Go to the line with "Bethesda, MD (126, 794)" in the records below, then output it and each following line exactly, up to and including the line with "Mexique (90, 940)". Skip pictures and add nothing.

-------- Listed records

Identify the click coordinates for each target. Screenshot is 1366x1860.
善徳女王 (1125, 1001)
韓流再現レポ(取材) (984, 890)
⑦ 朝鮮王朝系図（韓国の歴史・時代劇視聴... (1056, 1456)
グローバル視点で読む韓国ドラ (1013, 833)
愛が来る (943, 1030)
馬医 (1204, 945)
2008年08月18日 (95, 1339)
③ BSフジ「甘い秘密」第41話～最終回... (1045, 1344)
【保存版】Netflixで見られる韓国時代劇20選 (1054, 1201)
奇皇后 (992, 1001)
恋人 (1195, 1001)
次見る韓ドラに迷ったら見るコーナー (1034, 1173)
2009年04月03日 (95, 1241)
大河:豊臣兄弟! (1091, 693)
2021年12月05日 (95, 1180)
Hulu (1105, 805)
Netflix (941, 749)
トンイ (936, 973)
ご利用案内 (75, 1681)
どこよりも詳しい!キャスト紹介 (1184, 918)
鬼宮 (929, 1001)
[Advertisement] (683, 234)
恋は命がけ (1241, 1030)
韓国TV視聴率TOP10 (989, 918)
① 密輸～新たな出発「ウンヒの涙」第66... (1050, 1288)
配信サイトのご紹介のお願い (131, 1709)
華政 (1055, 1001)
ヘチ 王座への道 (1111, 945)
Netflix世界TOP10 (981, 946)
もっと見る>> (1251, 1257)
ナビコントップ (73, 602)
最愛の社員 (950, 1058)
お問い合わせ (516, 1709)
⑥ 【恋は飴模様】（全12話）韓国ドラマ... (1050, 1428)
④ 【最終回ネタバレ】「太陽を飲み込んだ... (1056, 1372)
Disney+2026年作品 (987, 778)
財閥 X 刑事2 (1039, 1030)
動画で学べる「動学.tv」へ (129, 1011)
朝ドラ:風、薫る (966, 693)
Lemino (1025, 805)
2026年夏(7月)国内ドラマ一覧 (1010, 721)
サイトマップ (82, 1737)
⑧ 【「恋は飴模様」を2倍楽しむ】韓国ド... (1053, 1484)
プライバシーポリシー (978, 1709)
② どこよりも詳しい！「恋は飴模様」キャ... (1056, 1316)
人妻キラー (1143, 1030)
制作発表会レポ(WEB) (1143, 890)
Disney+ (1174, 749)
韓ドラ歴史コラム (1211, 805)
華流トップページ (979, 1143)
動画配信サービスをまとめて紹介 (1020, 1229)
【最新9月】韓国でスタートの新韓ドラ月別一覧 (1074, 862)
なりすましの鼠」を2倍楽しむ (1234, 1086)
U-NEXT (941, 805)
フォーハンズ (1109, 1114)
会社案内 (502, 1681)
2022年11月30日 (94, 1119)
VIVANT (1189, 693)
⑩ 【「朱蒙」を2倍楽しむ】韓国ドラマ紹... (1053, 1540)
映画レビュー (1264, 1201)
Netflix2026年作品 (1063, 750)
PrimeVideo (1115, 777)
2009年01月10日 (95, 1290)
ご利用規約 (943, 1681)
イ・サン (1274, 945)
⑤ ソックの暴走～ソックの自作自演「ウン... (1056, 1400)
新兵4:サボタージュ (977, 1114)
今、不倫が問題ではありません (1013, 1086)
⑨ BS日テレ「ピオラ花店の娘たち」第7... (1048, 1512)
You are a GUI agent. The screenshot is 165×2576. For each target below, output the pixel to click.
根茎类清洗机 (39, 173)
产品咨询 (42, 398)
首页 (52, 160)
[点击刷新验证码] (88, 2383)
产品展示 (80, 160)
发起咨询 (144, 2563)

----------------
-------- Listed records

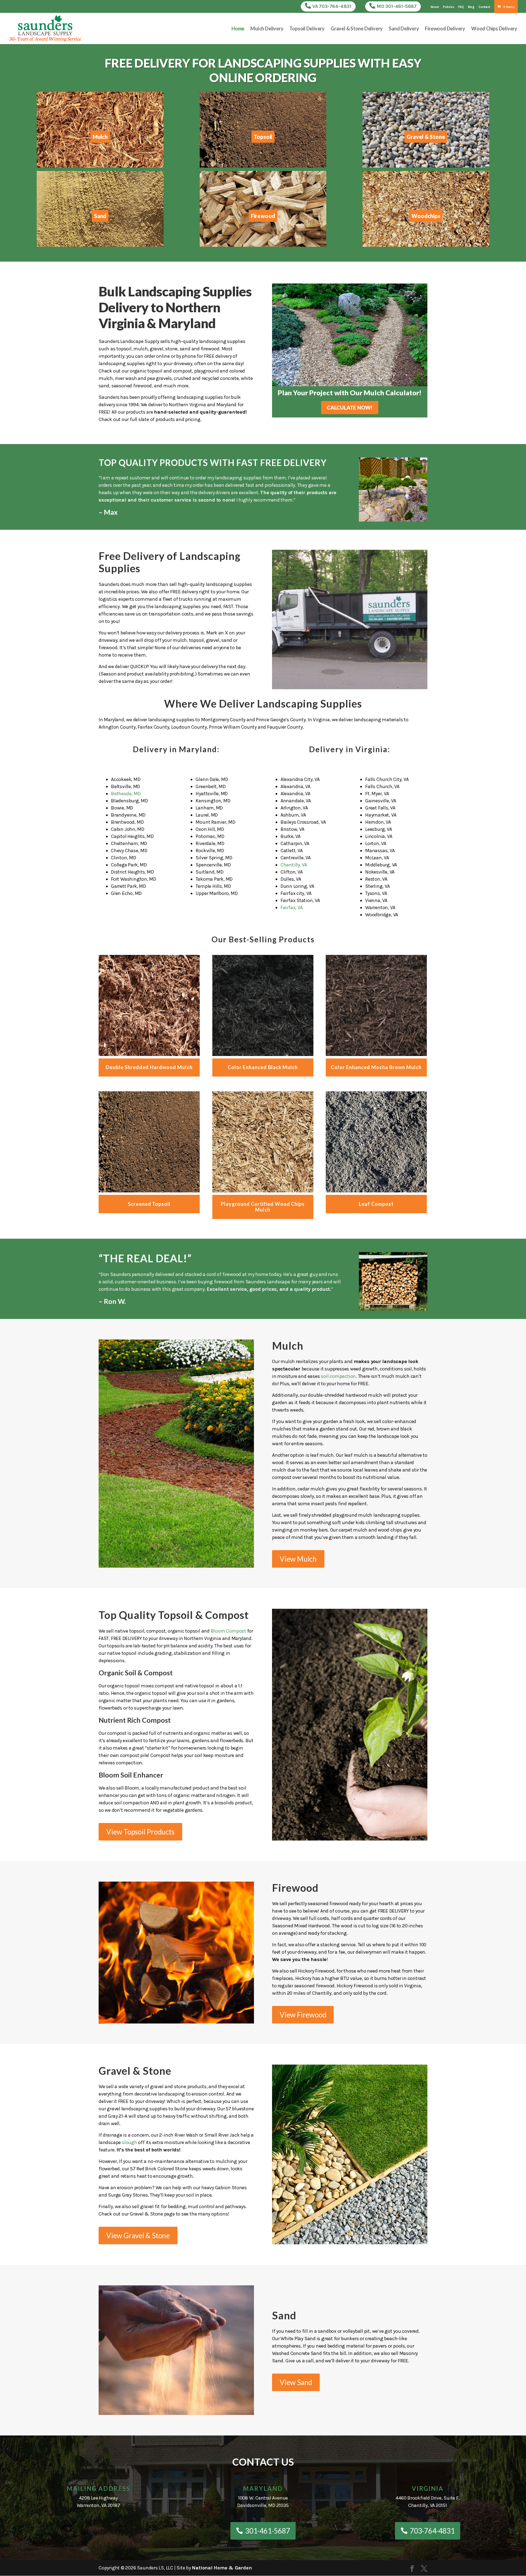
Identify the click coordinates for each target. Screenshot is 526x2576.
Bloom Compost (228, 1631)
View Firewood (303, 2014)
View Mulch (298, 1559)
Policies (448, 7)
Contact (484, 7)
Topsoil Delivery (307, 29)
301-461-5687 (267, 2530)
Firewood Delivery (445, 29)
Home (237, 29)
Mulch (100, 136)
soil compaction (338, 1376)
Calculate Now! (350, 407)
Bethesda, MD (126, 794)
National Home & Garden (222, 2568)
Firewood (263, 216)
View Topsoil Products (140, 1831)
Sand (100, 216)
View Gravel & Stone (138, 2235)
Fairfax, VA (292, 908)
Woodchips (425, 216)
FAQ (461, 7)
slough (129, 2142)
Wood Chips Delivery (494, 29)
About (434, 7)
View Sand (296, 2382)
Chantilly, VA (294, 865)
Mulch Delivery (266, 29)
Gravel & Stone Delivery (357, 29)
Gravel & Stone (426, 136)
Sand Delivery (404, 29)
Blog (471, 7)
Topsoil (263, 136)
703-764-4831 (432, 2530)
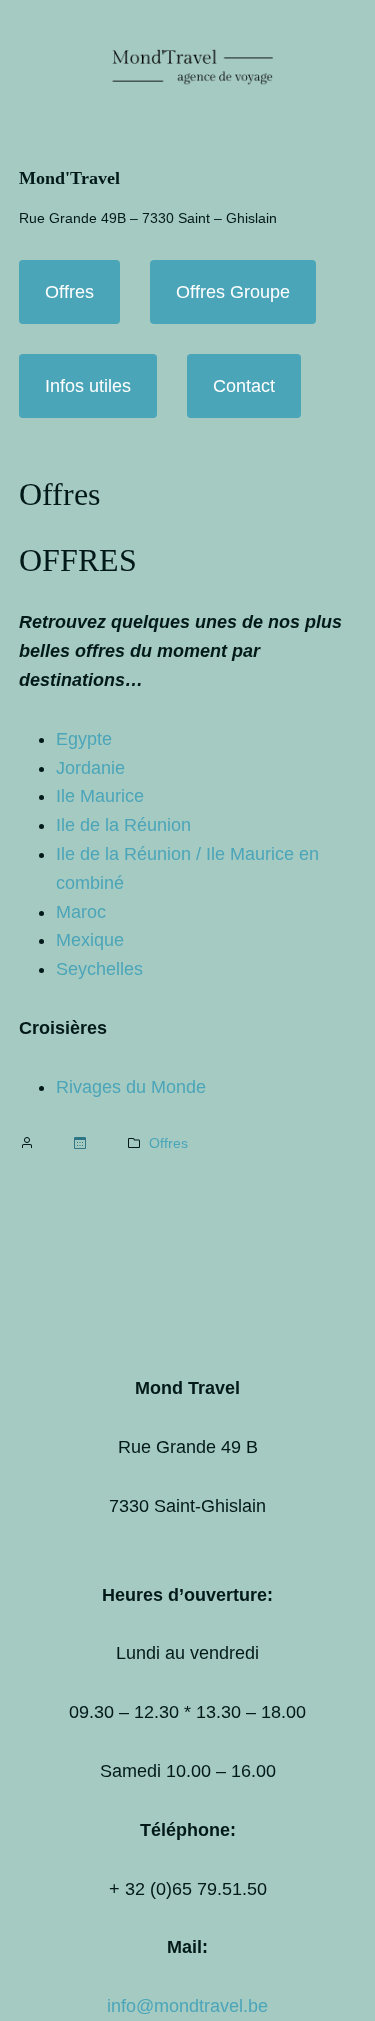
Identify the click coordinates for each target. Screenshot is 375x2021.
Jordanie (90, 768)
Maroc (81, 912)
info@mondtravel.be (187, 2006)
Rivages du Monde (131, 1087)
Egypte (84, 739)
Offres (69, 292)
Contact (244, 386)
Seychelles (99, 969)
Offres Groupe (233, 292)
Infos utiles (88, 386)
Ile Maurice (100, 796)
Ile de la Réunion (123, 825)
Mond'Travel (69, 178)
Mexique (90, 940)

----------------

- Task result:
Bethesda, MD (126, 794)
National Home & Garden (222, 2568)
Firewood (263, 216)
View Topsoil Products (140, 1831)
Sand (100, 216)
View Gravel & Stone (138, 2235)
Fairfax, VA (292, 908)
Woodchips (425, 216)
FAQ (461, 7)
slough (129, 2142)
Wood Chips Delivery (494, 29)
About (434, 7)
View Sand (296, 2382)
Chantilly, VA (294, 865)
Mulch Delivery (266, 29)
Gravel & Stone Delivery (357, 29)
Gravel & Stone (426, 136)
Sand Delivery (404, 29)
Blog (471, 7)
Topsoil (263, 136)
703-764-4831 (432, 2530)
Identify the click coordinates for each target. Screenshot is 375x2021.
Jordanie (90, 768)
Maroc (81, 912)
info@mondtravel.be (187, 2006)
Rivages du Monde (131, 1087)
Egypte (84, 739)
Offres (69, 292)
Contact (244, 386)
Seychelles (99, 969)
Offres Groupe (233, 292)
Infos utiles (88, 386)
Ile Maurice (100, 796)
Ile de la Réunion (123, 825)
Mond'Travel (69, 178)
Mexique (90, 940)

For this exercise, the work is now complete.